**Exercise goal:** Reproduce the listing verbatim, from its first line through the line containing "Action: pos(274,39)", both ends included.
# # # #
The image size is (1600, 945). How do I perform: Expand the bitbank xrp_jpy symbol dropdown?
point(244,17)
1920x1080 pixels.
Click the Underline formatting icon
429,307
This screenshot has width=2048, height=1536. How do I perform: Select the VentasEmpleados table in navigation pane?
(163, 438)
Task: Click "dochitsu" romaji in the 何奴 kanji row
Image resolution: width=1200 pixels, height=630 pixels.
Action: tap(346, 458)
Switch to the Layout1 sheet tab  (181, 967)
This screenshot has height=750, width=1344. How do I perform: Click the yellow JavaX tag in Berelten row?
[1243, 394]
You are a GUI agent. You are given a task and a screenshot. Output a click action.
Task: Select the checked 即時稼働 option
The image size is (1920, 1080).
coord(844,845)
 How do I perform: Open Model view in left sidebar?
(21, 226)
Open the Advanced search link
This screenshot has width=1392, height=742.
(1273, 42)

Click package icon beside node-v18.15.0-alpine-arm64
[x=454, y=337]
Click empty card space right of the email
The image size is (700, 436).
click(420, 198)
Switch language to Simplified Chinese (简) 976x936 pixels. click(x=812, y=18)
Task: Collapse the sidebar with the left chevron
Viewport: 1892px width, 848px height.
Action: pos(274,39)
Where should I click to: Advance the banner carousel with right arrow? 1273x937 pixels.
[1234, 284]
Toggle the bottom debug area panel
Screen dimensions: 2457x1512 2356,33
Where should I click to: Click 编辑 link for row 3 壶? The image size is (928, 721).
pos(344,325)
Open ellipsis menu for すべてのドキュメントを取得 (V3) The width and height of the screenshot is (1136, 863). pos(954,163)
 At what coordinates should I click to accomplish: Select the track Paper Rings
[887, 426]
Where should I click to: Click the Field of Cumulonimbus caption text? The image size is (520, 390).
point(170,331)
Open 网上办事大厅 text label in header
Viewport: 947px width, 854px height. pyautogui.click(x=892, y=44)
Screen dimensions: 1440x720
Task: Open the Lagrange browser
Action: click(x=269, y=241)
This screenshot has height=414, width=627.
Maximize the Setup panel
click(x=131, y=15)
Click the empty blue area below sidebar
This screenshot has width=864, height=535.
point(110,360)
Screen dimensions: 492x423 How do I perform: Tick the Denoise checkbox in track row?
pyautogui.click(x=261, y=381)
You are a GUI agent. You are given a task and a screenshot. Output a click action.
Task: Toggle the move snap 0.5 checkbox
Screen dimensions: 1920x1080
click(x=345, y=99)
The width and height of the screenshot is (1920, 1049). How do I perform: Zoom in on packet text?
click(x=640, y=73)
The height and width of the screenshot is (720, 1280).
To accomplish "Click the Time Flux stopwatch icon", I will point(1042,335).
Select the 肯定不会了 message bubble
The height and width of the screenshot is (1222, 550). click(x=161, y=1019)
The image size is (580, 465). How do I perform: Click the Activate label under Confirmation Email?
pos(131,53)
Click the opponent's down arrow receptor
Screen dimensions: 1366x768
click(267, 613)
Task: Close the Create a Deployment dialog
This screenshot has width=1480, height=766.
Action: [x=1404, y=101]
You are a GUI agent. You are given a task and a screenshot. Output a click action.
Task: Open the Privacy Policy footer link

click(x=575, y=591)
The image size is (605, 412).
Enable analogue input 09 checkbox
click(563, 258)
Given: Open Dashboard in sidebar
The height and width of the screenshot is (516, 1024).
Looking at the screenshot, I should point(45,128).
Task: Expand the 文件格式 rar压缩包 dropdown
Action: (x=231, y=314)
# # # #
**Exercise output:**
The image size is (1600, 945). How do I perform: Expand the bitbank xrp_jpy symbol dropdown?
point(244,17)
1920x1080 pixels.
Click the Underline formatting icon
429,307
This screenshot has width=2048, height=1536. How do I perform: Select the VentasEmpleados table in navigation pane?
(163, 438)
Task: Click "dochitsu" romaji in the 何奴 kanji row
Image resolution: width=1200 pixels, height=630 pixels.
Action: tap(346, 458)
Switch to the Layout1 sheet tab  (181, 967)
This screenshot has height=750, width=1344. How do I perform: Click the yellow JavaX tag in Berelten row?
[1243, 394]
You are a GUI agent. You are given a task and a screenshot. Output a click action.
Task: Select the checked 即時稼働 option
The image size is (1920, 1080).
coord(844,845)
 How do I perform: Open Model view in left sidebar?
(21, 226)
Open the Advanced search link
This screenshot has width=1392, height=742.
(1273, 42)

Click package icon beside node-v18.15.0-alpine-arm64
[x=454, y=337]
Click empty card space right of the email
The image size is (700, 436).
click(420, 198)
Switch language to Simplified Chinese (简) 976x936 pixels. click(x=812, y=18)
Task: Collapse the sidebar with the left chevron
Viewport: 1892px width, 848px height.
Action: pos(274,39)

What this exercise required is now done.